PART 29

2.1K 219 5
                                        

Tante Vira bersedekap tangan menatapku kesal. Aku tahu apa yang akan dia katakan. Setelah Rafael memaksakan diri bertemu dengannya tadi, mood tante anjlok drastis. Wajah ayunya sangat tidak bersahabat. Beberapa kali dia bergumam tak jelas. Aku di sampingnya dari tadi hanya menunduk. Tidak berniat membantah setiap kata yang keluar dari bibirnya.

"Tante benar-benar nggak habis pikir sama kamu, Lila. Sekarang laki-laki itu secara terang-terangan berani datang ke sini. Dan hebatnya lagi dia bilang suka sama kamu. Apa kamu nggak pernah kasih tau dia kalau kamu udah punya pacar?" omel Tante menatapku tajam.

Aku bergeming. Menjawab pun percuma. Sebenarnya aku tidak ingin melanjutkan pembicaraan tentang Rafael. Tante yang memaksaku duduk untuk mendengarkan.

"Tante nggak mau tau ya, Lila. Kamu harus jauhi laki-laki itu. Tante nggak enak sama Wishnu. Dan, kamu juga harus memikirkan bagaimana selanjutnya hubunganmu sama Wishnu. Apa lagi sekarang ada laki-laki ganteng yang deketin kamu. Tante nggak mau kamu berpaling dari Wishnu. Ingat Lila, Wishnu itu laki-laki baik. Ngerti nggak kamu tante ngomong?"

Aku menghela napas panjang lalu mengangguk. "Iya, Te."

"Dan kejadian tadi, tante harap itu yang pertama dan terakhir ada laki-laki yang datang ke sini selain Wishnu."

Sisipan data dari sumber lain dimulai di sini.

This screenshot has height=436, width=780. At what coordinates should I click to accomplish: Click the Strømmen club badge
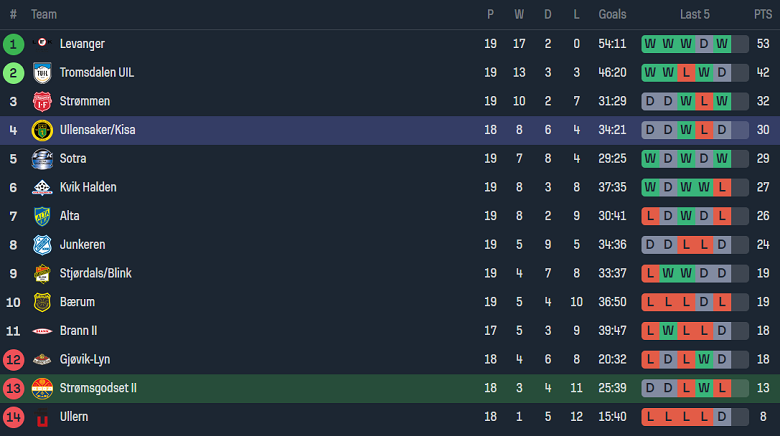(x=42, y=101)
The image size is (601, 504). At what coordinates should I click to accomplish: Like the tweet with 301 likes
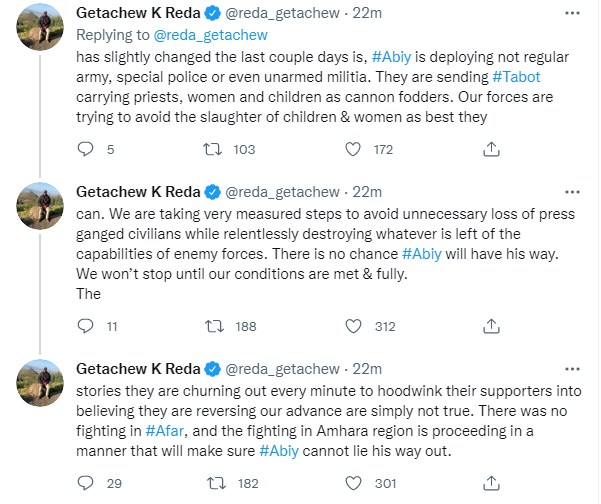352,482
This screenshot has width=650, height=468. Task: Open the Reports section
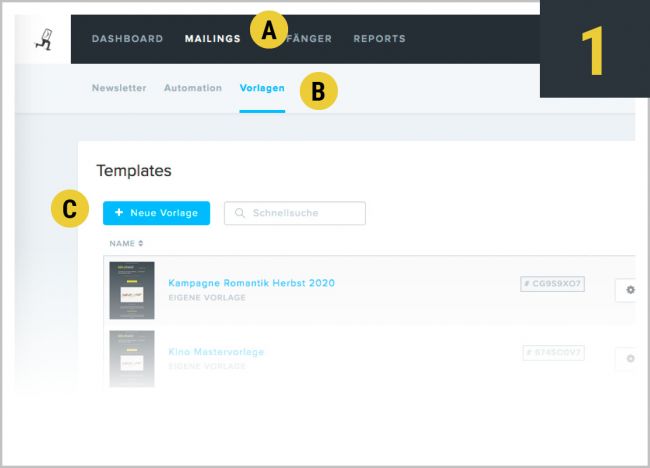[379, 39]
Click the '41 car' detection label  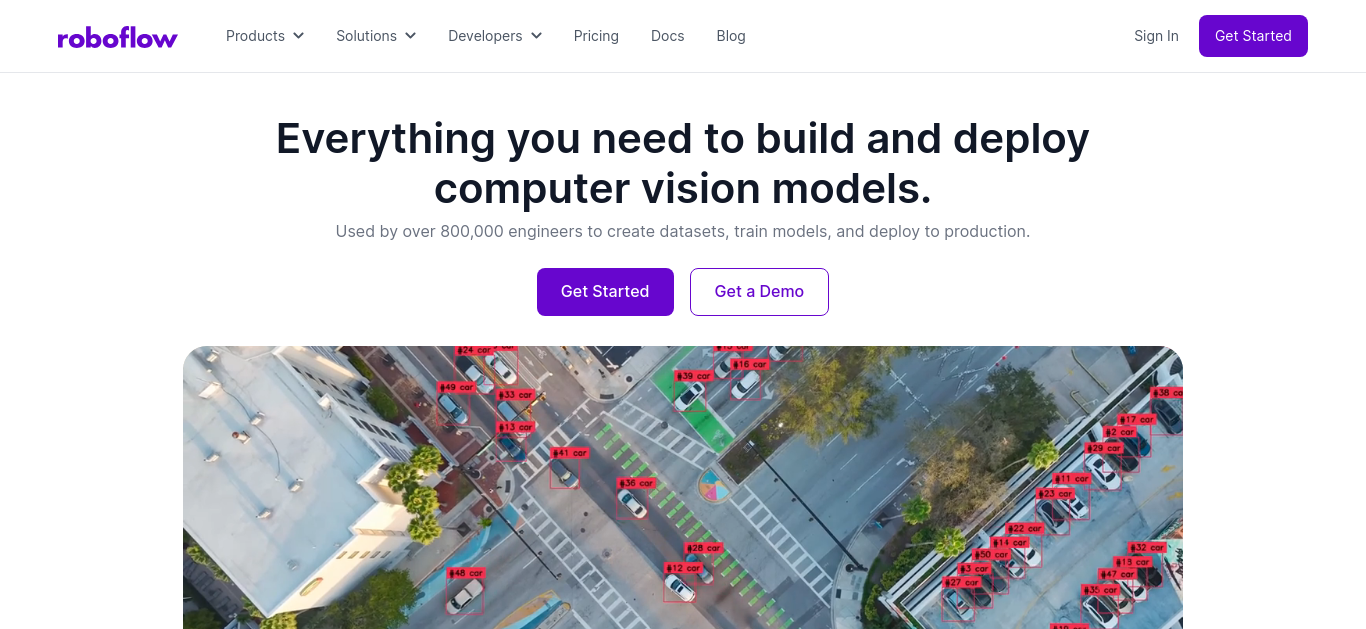(x=570, y=453)
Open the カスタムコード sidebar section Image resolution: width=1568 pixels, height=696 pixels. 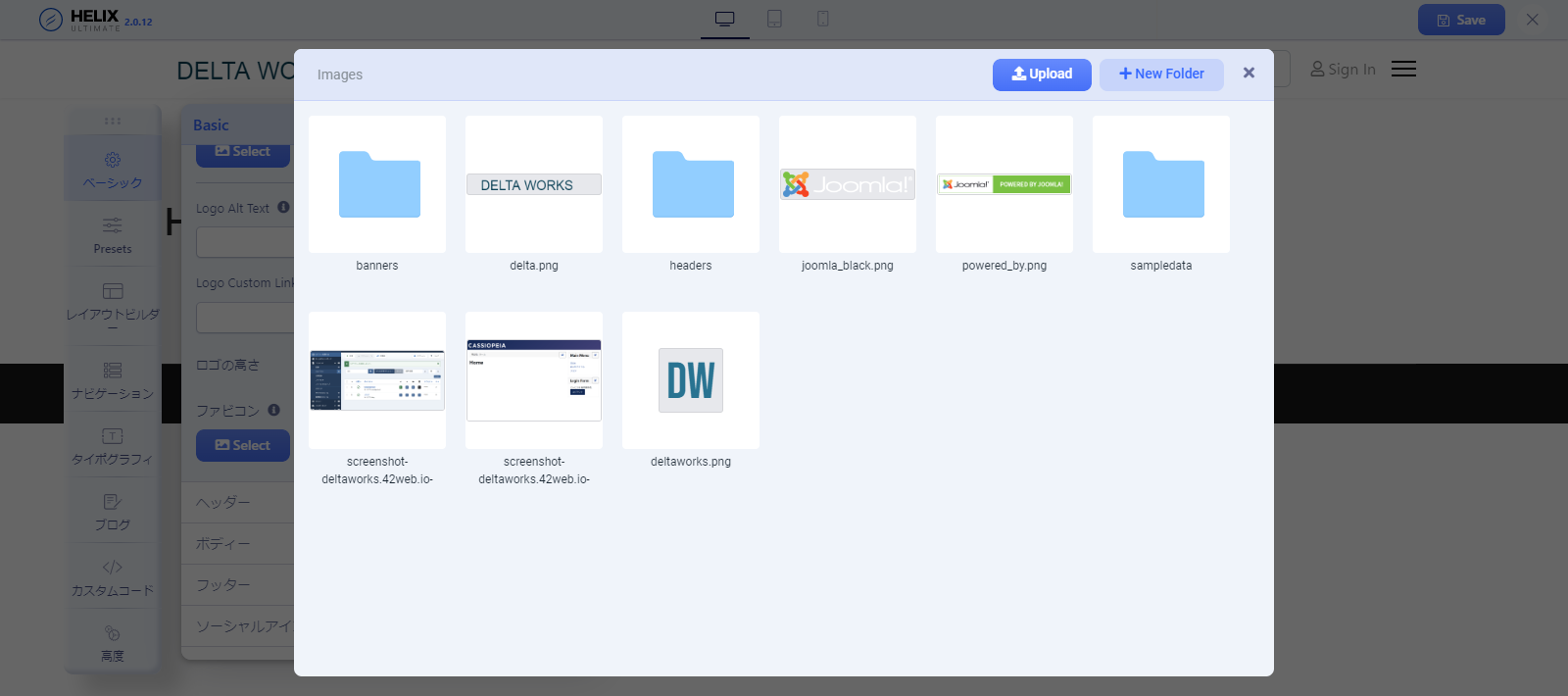113,577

Setelah mengatakan itu, Tante Vira beranjak dari duduknya dan kembali ke kamar. Aku memejamkan mata sejenak. Kenapa rasanya sangat susah sekali jujur sama tante tentang perasaanku sendiri? Melihat bagaimana dia bereaksi dengan kedatangan Rafael tadi, bisa aku simpulkan bagaimana seandainya aku berkata jujur bahwa aku belum bisa juga mencintai Wishnu.

Ah! Memusingkan. Aku menyambar tas kecil di atas bufet dan segera keluar dari rumah. Aku ingin menemui Ersa.

***

Ersa sedang ada di depan coffe maker saat aku datang. Aku langsung saja duduk di kursi tinggi yang menghadap padanya. Menampakkan muka kuyu yang mungkin saja sangat tidak sedap dipandang mata.

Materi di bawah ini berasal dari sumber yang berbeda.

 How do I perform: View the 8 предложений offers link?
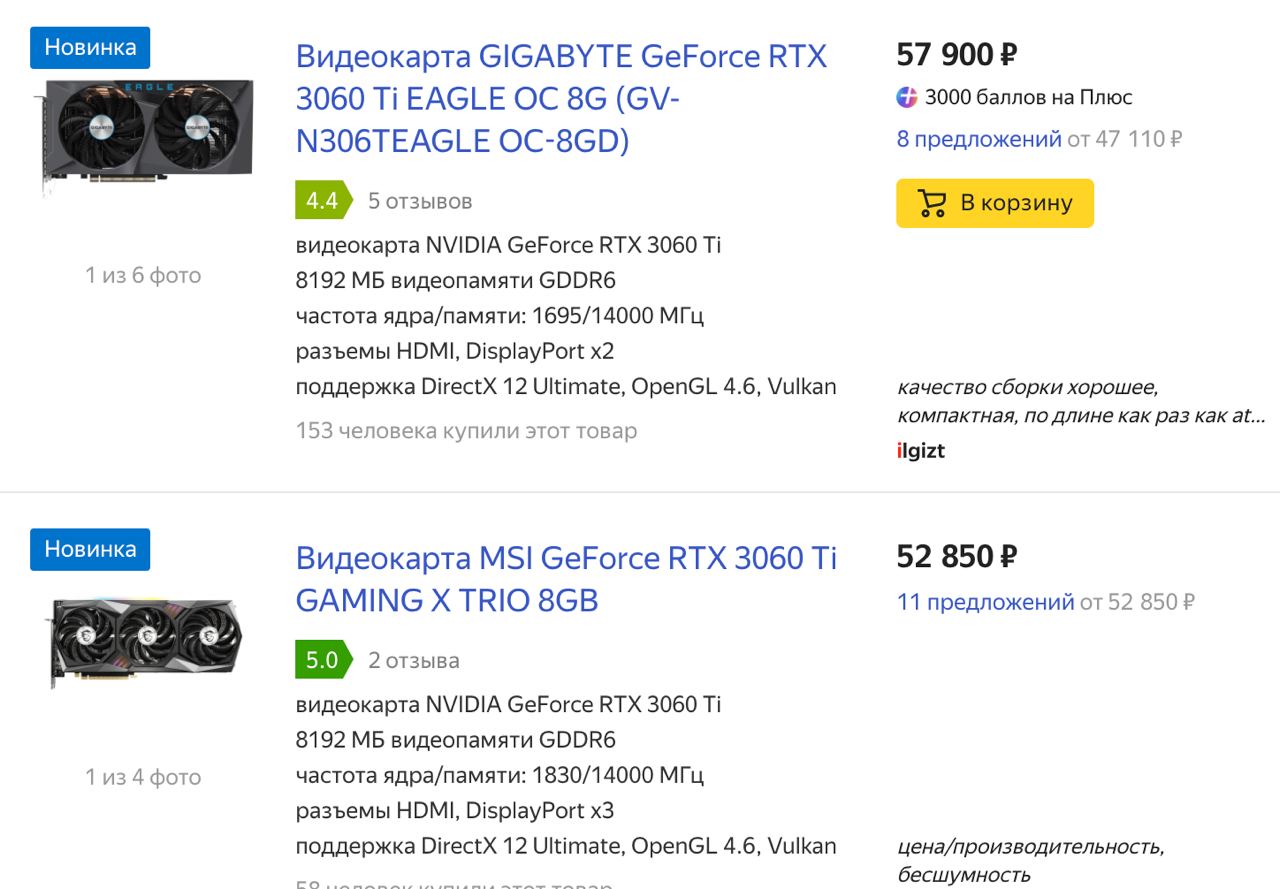pyautogui.click(x=979, y=139)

"Lo kenapa?" tanya Ersa sambil sesekali mengamati mesin kopinya.

Aroma kopi di kafe ini sangat kental. Mungkin saja Ersa juga menggunakan pengharum ruangan rasa kopi untuk kafenya.

"Tadi Rafael ke rumah."

Jawabanku membuat Ersa melotot.

"Serius lo?"

"Dan gue nggak enak banget sama sikap tante. Biar gimana juga Rafael itu atasan gue." Aku menelungkupkan wajah.

"Dia diusir sama Tante Vira?" tanya Ersa dengan nada penasaran.

"Ya gitu deh, setelah sebelumnya mempersilahkan masuk."

"Gue nggak ngerti." Ersa mulai menuang kopinya pada cangkir porselen berwarna putih bermotif menara eiffel.

"Hanya ingin mastiin tujuan Rafael datang ke rumah, gue rasa." Aku kembali menegakkan punggung.

"Terus Rafael gimana?"

"Kelihatannya sih santai. Tapi gue nggak tau perasaannya."

"Ini minum dulu." Ersa mendorong cangkir kopi itu mendekat.

Aromanya menenangkan. Kadang kopi sedikit bisa membuatku rileks. Aku menghirupnya, sedikit meniup sebelum mencoba mencecap sedikit. Racikan Ersa selalu pas. Aku meletakkan kembali cangkirku ke meja bar.

"Gue harus gimana?" tanyaku memandang Ersa dengan tatapan memelas.

Ersa berhenti dengan aktivitasnya dan menatapku. "Mau lo apa?"